El mototaxismo en Cartagena es un fenómeno social que se desbordó al punto que según censos hechos por las autoridades están rodando aproximadamente unas 60.000 motos, que de acuerdo al dato estadístico del año 2015 dado por el Departamento Administrativo de Tránsito y Transporte, significa el 57% del parque automotor de Cartagena.

La situación es tan delicada que se han agudizado problemas de movilidad, alteración del orden público y lo más grave es que se ha incrementado la inseguridad en la ciudad, sin que las autoridades impongan medidas radicales que logren meter en cintura a todos estos conductores de vehículos de la muerte.

Pero el problema no es solo de los moto taxistas, es también de que quienes han fungido como Alcaldes y Secretarios del Interior en varias administraciones distritales que no se han atrevido a enfrentar con carácter y valentía a este sector delincuencial que para camuflarse en la dinámica social de la ciudad de Cartagena, se cubren sus rostros con máscaras que todos conocemos como cascos protectores de cabeza.

Estos vehículos de la muerte conocidos como moto taxis, tienen como común denominador que son manejados por delincuentes enmascarados que llevan como acompañantes a “parrilleros” criminales expertos que también se cubren el rostro con cascos para aplicarle a sus víctimas las modalidades del fleteo, el asesinato, el raponeo y el hurto.

En ciudades como Valledupar y Santa Marta donde también se había entronizado el mototaxismo, los alcaldes tomaron medidas emitiendo decretos que prohibieron el “parrillero” hombre, y que las motos solo las pueden conducir sus propietarios; además de las restricciones de circulación en algunas vías y horas del día.

En el caso de Barranquilla, afectada también por estos vehículos de la muerte, le pusieron orden al caos que reinaba en las calles de la “arenosa”. La voluntad política de la clase dirigente, la decisión del distrito y el apoyo de la Policía, Ejército y Fiscalía fueron claves para que en estos momentos sea la primera y única ciudad de la Región Caribe, y quizás del país, que logró manejar el problema del mototaxismo en sus calles.

Para el caso de Cartagena, no hay la menor duda que estamos al frente de un terrible “drama social” que se esconde detrás del mototaxismo, donde hay jóvenes bachilleres y profesionales académicos que por no estar laborando, han tenido que recurrir a gastar los mejores años de su vida ganándose entre 15 y 20 mil pesos diarios. Eso es gravísimo porque se está perdiendo nuestra juventud y talento.

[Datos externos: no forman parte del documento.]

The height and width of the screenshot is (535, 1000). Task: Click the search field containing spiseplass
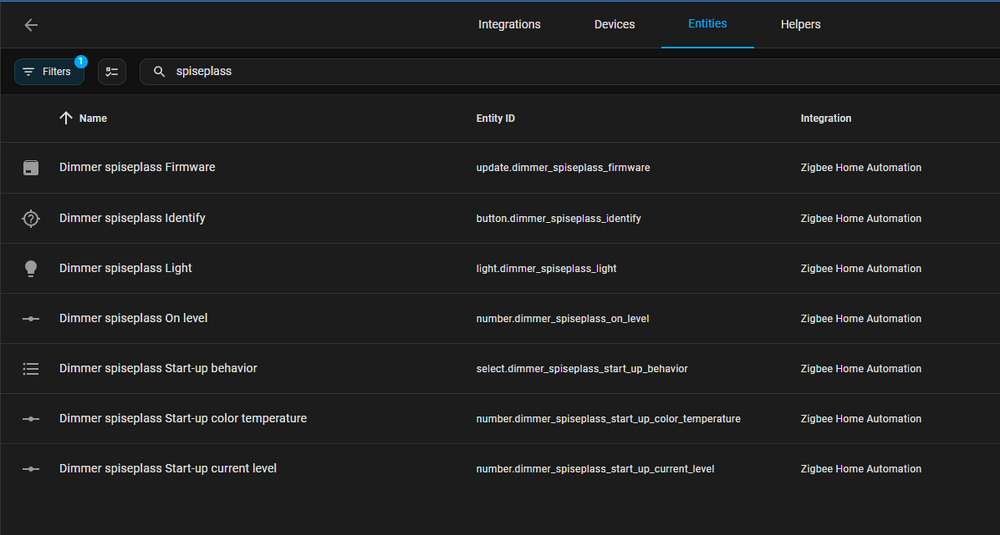click(500, 72)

Pero si el “drama” es social, también hay que decir que detrás del mototaxismo o vehículos de la muerte hay todo un buen y excelente negocio donde un número de personas se benefician del caos, que va desde políticos que los utilizan como poderío electoral; las cooperativas donde están asociados también le quitan diariamente a cada uno de ellos 1.000 pesos diario; otros que no son dueños de motos, se las alquilan por 10.000 pesos diarios; los paga diarios también comen del pastel prestándoles para el pago de las multas; y el colmo más grande es que el mismo distrito les quita dinero por los comparendos y las grúas que le decomisan las motos

Ante esta cruda realidad no nos queda sino quedarnos desconcertado y poder entender el por qué en la ciudad de Cartagena nuestros Alcaldes, Secretarios del Interior, Concejales, Directores de Transito Distrital, Comandantes de la Policía y del Ejercito entre otros, no han sido capaces de tomar medidas para frenar en seco a esta manada de delincuentes motorizados que deambulan por la calles cazando a sus víctimas para asesinarlos, fletearlos, hurtarles o robarles sus pertenencias, sin que autoridad alguna se inmute por salvaguardar la vida y las pertenencias de nuestros coterráneos.

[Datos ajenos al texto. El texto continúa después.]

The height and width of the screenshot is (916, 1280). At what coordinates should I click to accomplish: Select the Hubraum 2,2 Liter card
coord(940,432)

En Cartagena infortunadamente todos nosotros estamos en manos de estos delincuentes y no le damos la dimensión al problema sino cuando alguien de nuestra familia cae en manos de alguno de los que forman esta caterva de malhechores.

Solo nos queda para proteger nuestras vidas una sola alternativa: organizarnos para generar una movilización pacífica donde le protestemos a la primera autoridad de la ciudad para que por lo menos eliminen el “parrillero” hombre y porque no, pedir que los moto taxistas no usen cascos-mascaras para ver si se aplacan.